The scaling back of Canada’s second-largest pot producer is the second restructuring in less than 12 months. Together with job cuts announced in April, Canopy estimates it can save as much as C$310 million ($230 million) and be profitable, helping it become the right size for Canada, and enter the US through Canopy USA. On a conference call, Chief Executive Officer David Klein cited Canada’s thriving illicit market for revenue declines. 

“Today, there are two very different cannabis markets in Canada. One that’s legal, highly taxed and regulated, and one that’s thriving and illicit,” he said, estimating that the black market represents about 40% of Canada’s overall cannabis sales. That has meant that the $7 billion marijuana market that was supposed to materialize in Canada hasn’t come to fruition, Klein said, and forces companies like his to try to compete on price with illegal operators who don’t have to pay taxes.

The company will move to an “asset-light” model in Canada, sourcing many of its products from outside parties. The changes mean the end of Canopy’s cannabis cultivation facility in Smiths Falls, Ontario.
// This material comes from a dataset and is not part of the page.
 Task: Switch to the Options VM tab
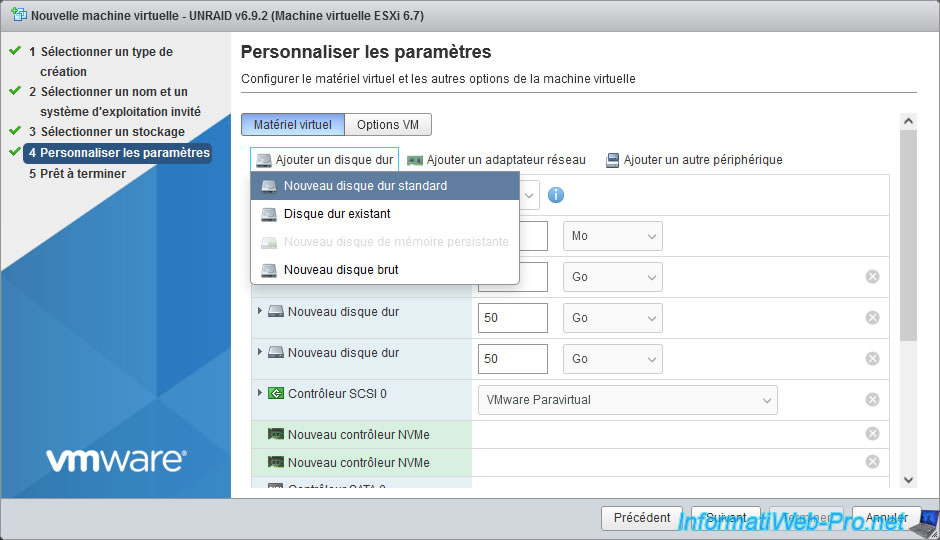[388, 125]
Headcount across the business will fall by 800 positions, the company said in a statement Thursday.

Shares fell as much as 18% in Thursday trading.  

It’s a massive shakeup for a business that was once the standard-bearer for Canada’s pot sector after Prime Minister Justin Trudeau’s government legalized the use of recreational marijuana in 2018. That same year, Constellation, the marketer of Corona beer and Robert Mondavi wines, struck a multibillion-dollar deal that gave it a 38% stake in the cannabis firm.

Canopy’s complaints about competition from the black market echo those made in California and other US states, as the marijuana industry lobbies for tax cuts, the ability to open more locations and other regulations that could favor it.

Canopy was Canada’s most valuable marijuana company — now it’s second to Tilray Inc. — and at one point its stock-market value rose to nearly $20 billion. But business results have fallen far short of expectations and it has never been able to fully realize Constellation’s high hopes for pot-infused beverages. 

The company recorded just C$101 million in revenue for the fiscal third quarter ended Dec. 31 and lost C$88 million on an adjusted basis, before interest, taxes, depreciation and amortization. 

“Canopy must reach profitability to achieve our ambition of long-term North American cannabis market leadership,” Klein said in the statement. 

Many of the job cuts will happen right away. The measure will save an estimated C$140 million to C$160 million in cost of goods and administrative expenses over the next year, putting Canopy’s Canadian business on a path to breaking even on an adjusted Ebitda basis in fiscal 2024, Chief Financial Officer Judy Hong said.